Wave Systems Corp. (fka WAVXQ)

[Genz2]

TCG publishes new ESAPI specification that simplifies TPM communication

https://www.realwire.com/releases/TCG-publishes-new-ESAPI-specification-that-simplifies-TPM-communication

Oregon, USA, October 28 2019 – Trusted Computing Group (TCG) has released a new landmark Enhanced System API (ESAPI) specification for the application program interface to access the full capabilities of the Trusted Platform Module (TPM) through the TPM Software Stack (TSS).

Making it simpler and more convenient for developers, the ESAPI specification helps vendors to utilize the Roots of Trust provided by the TPM and build a TPM command buffer manually, without the previous complexity that it entailed.

“The core idea of ESAPI is to have a consistent API that the device can talk to via the TSS, leaving very little programming for developers to do themselves. With this new specification, developers have access to a complete interface for the middle layers that are so important to TPM applications, so it is very exciting,” said Andreas Fuchs, Co-chair of TCG’s TPM Software Stack Work Group. “It’s currently a lot of effort to access the TPM as a developer, as you would need to learn all the internal specifics and the ways in which to communicate with the TPM, so this specification is game-changing.”

The ESAPI specification details how the interface provides 100 percent of the TPM’s functionality while reducing the program complexity that comes with communicating with the TPM. This marks the formulation of a simpler, comprehensive and generically specified interface for the middle layers – that are a necessity to TPM applications. Addressing a lot of the duties that need to be performed before you can talk to a TPM and taking the complexity out of manually building TPM command buffers, the new specification makes it more convenient for developers, saving time and resources.
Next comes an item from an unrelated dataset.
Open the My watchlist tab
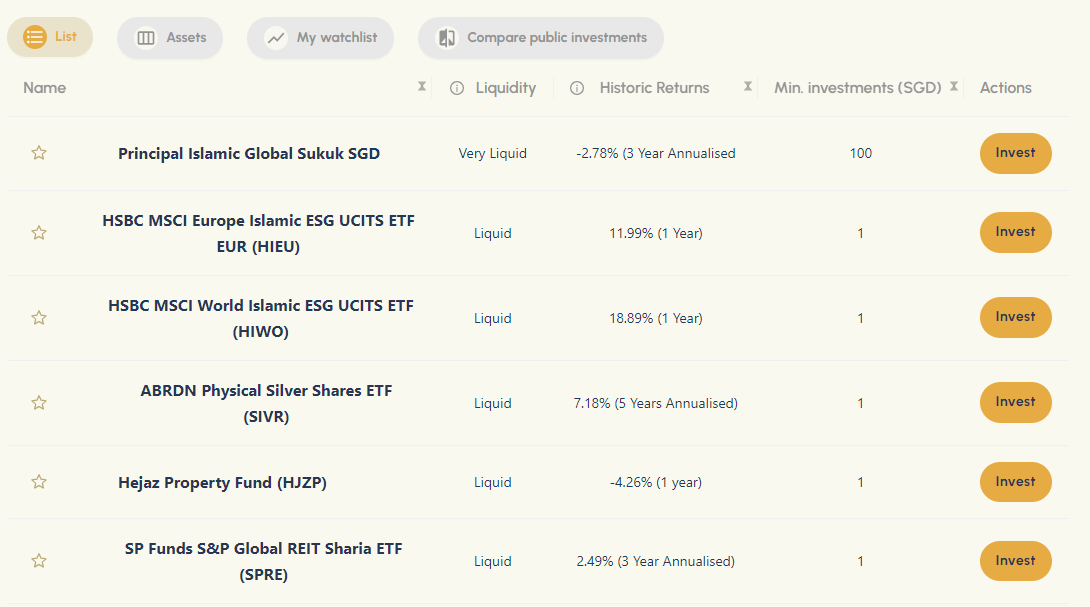pyautogui.click(x=320, y=38)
As a result of the simplified access of the TPM’s functionality, manufacturers will be able to implement the Roots of Trust, Storage and Reporting in a device in a highly secure manner, without requiring a detailed knowledge of how to communicate with the TPM itself.

Set directly above the System API, the interface is designed to enable applications to send commands to the TPM using a small number of function calls when using sessions, while still allowing devices to work securely. ESAPI also provides a cryptographic functionality for applications wishing to encrypt the data stream from TSS 2.0 to the TPM and provides an enhanced session management functionality on top of the base SAPI functionality.

“TCG has been working on the new specifications for a while now, with several implementations of the specifications having already started based on the draft releases,” said Fuchs. “This is a really exciting time for TCG as we look to ensure that connected devices work as securely as possible both now and in the future.”

ESAPI is suitable for all applications, with no one use-case more relevant than any others, meaning it can be used universally. The interface is written in C99, allowing it to operate in a wide range of operating systems and to simplify the writing of language bindings to other languages.

The specification is targeted at experts who want to access the TPM from across the entire computing ecosystem, from servers and desktops to embedded devices.
==================================================================
This article seems to be a good development for Wave! More TPMs being enabled is good for Wave and organizations' cybersecurity!